Goal of the exercise: In the data, starting at the line that contains "This screenshot has" and ending at the line that contains "point(1242,50)", swap "History inspector" for "Timeline inspector" and leave everything else unchanged. Return only those lines, without the pictures.

Data rows:
====

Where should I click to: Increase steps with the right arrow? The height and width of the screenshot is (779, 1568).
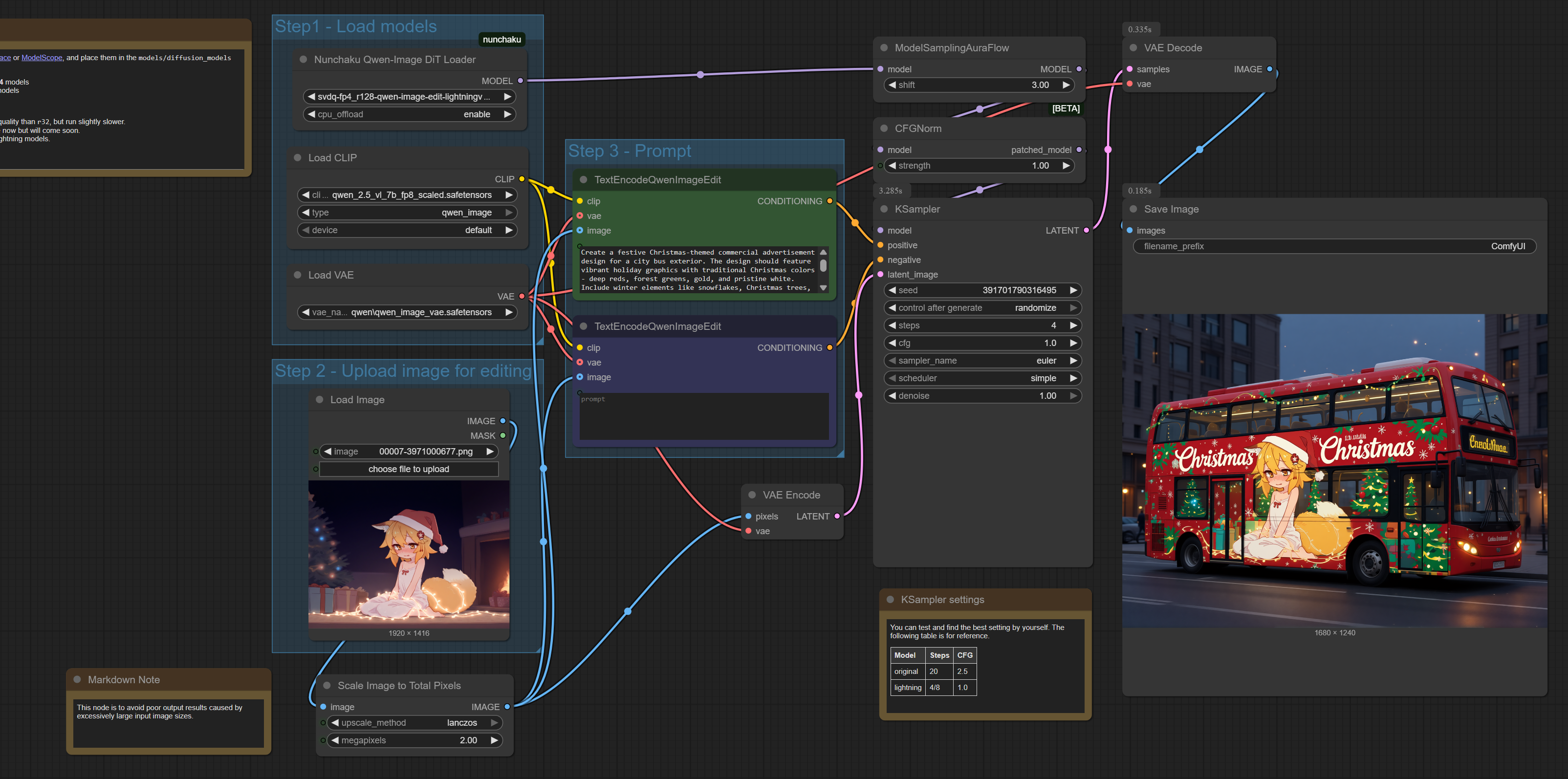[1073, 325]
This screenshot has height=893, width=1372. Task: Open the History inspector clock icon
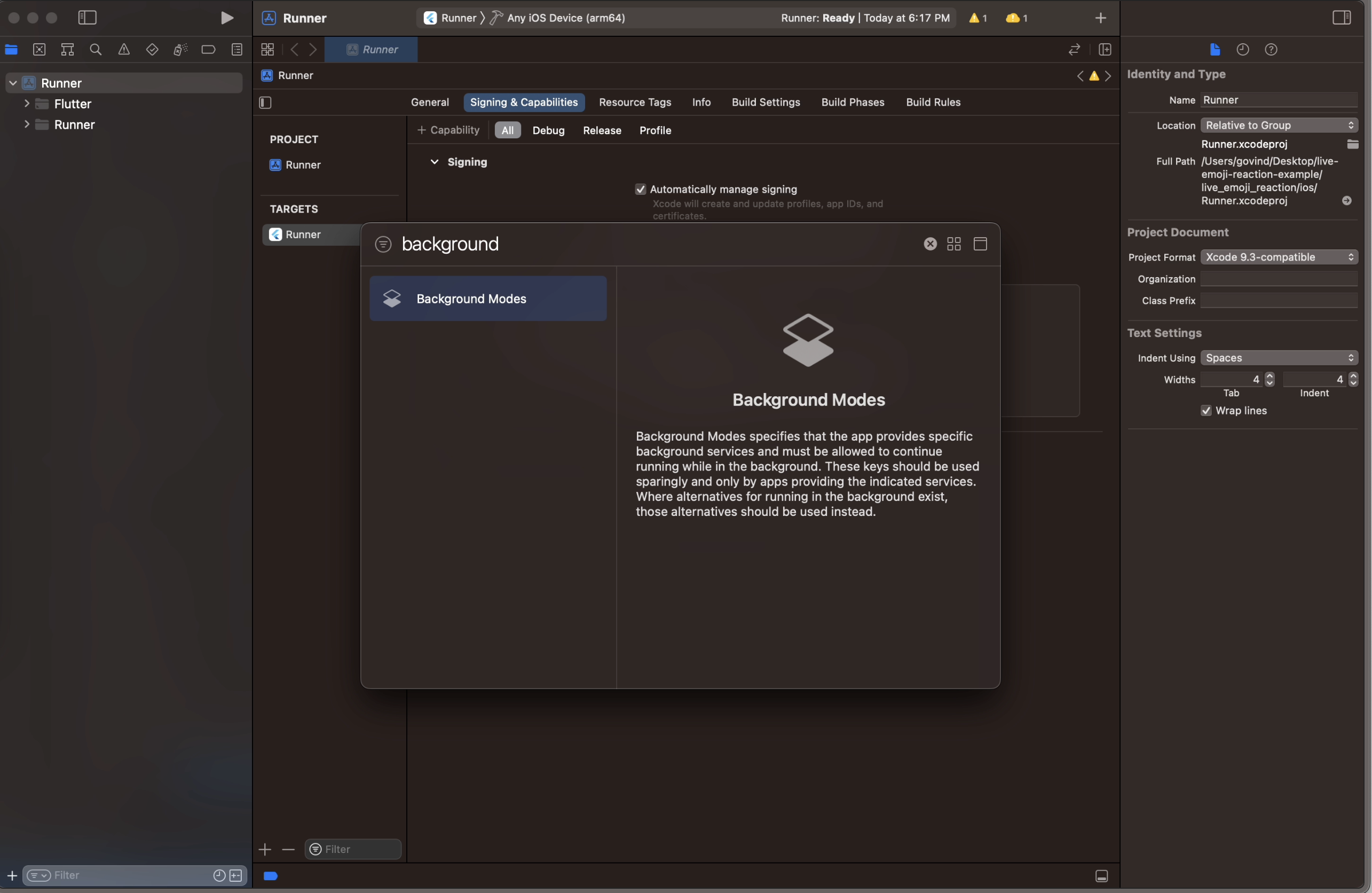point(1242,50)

====

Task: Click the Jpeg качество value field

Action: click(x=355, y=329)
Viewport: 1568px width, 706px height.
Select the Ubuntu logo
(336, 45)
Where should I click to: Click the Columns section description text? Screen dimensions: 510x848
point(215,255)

====

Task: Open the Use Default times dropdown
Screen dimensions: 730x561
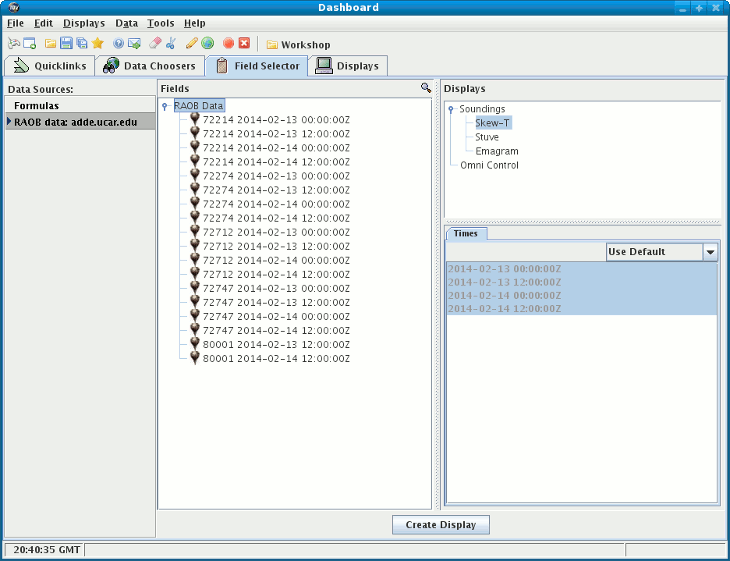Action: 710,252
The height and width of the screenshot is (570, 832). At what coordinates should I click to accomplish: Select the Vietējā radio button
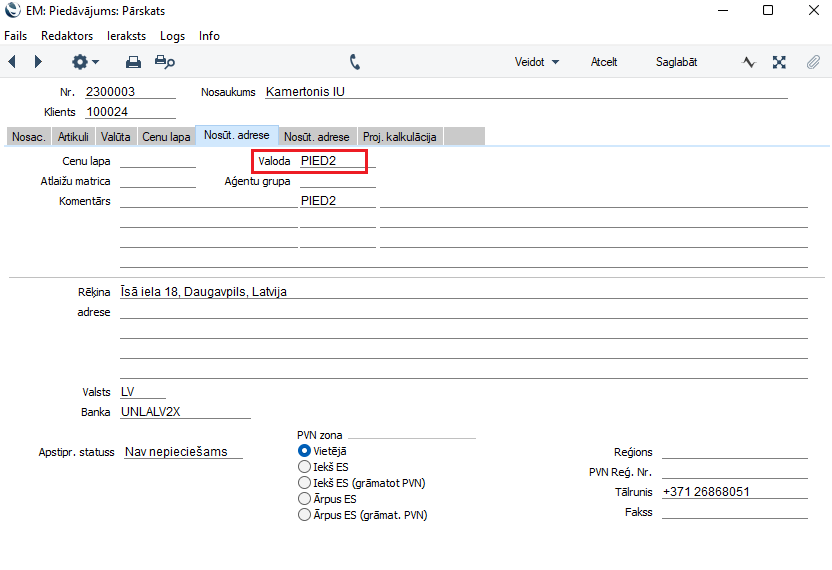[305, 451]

====

The answer:
This screenshot has height=893, width=1372. Task: Open the Timeline inspector clock icon
point(1242,50)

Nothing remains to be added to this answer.